Também já sabíamos da grande resistência que os lobbies ( as elite, os grupos etc á volta do poder instalados comodamente neste actual Sistema, que vai para além do Centralismo mau, para atingir proporções mafiosas) iriam colocar no debate onde apenas se aflorou a dimensão daquilo que Adriano qualifica de Mostrengo, que é o Estado está máquina de triturar Cabo Verde construída ao longo destes 40 anos de nação independente: na sua dimensão insular arquipelágica, no sugar os recursos humanos e financeiros, das energias cidadãs e no limitar as expectativas dos jovens e dos desqualificados.
Esta é a terrível herança legada a cabo Verde e aos cabo-verdianos que os mafiosos dentro de 2 3 meses vão celebrar.
Meus amigos para reformar o Polvo é preciso muita energia e todos somos poucos para esta tarefa.
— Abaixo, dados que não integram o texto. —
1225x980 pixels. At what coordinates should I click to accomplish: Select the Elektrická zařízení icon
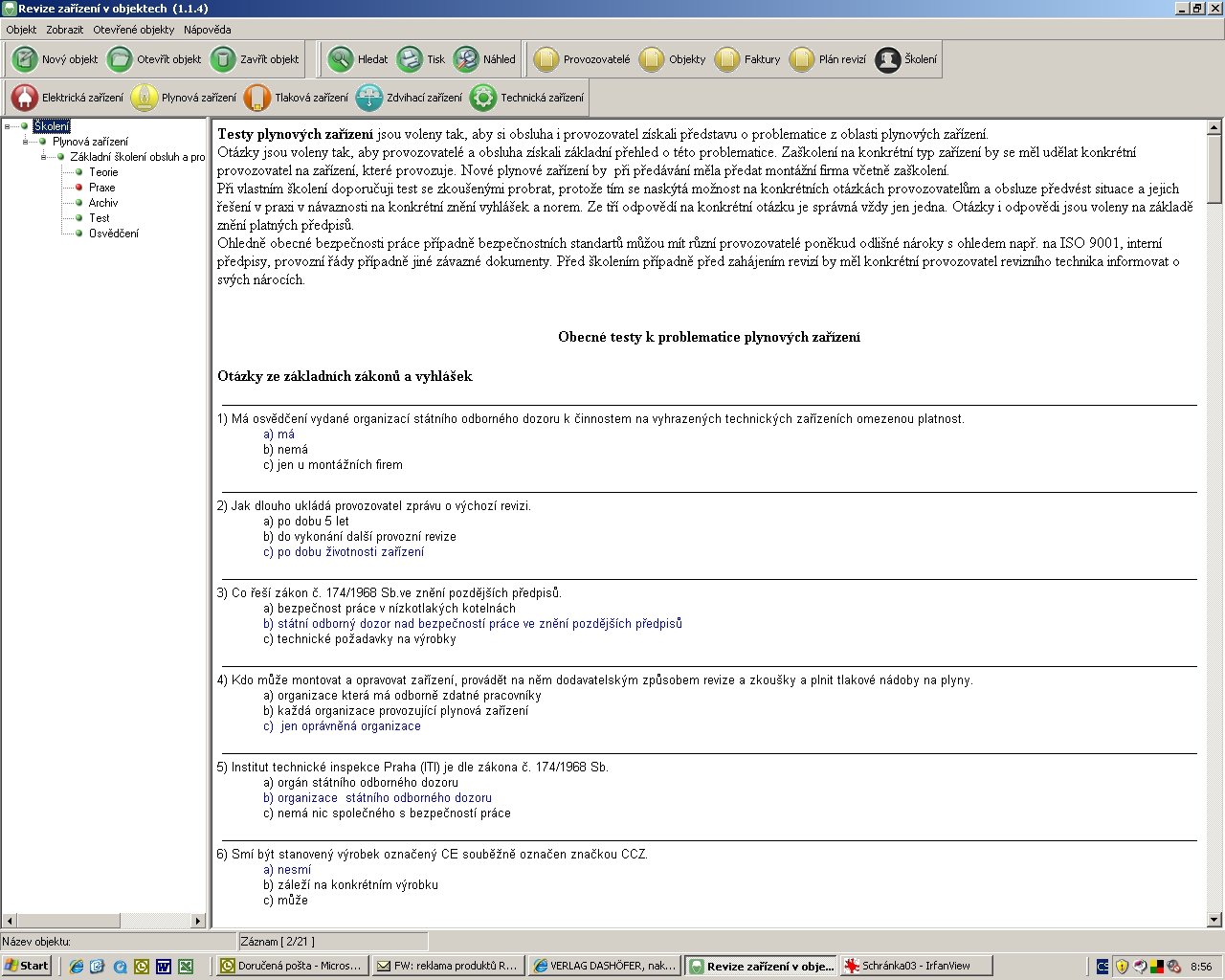coord(25,98)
Até o próprio PM reconhece a necessidade mas vê-se impotente pois ele próprio já está ultrapassado é já um pião neste sistema todo.
Falou-se timidamente de Reformas e da Regionalização, tudo isto tabu naquelas mentes totalitárias.
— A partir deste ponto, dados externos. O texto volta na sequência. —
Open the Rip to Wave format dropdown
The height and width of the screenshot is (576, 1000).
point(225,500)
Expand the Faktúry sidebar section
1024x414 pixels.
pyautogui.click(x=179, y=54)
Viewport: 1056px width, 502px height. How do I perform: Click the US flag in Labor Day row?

Como era de esperar voltaram à carga com o Supra-Municipalismo ou SuperMunicipalismo, este conceito oco, que aparentemente está na constituição, mas que não representa nenhum ganho na medida em que o que se pretende com o SupraMuncipalismo não é mais do que uma estrutura burocrática tutelar das câmaras, em nome do governo, a sobrepor ao que já existe e mais nada.
Onésimo, embora tentou piscar um olho ao Sistema defendendo a regionalização puramente administrativa e não a política, lembrou que não é possível despir a Regionalização da sua componente política. Portanto no exercício de equilibrismo político é sempre difícil não cair em contradições!!!
O amigo Arsenio de Pina na sua intervenção por video-conferência lembrou que não é possível encarar nenhuma Reforma séria em CV, pelo menos na dimensão que se pretende sem mexer na Constituição que não é nenhuma pedra sagrada.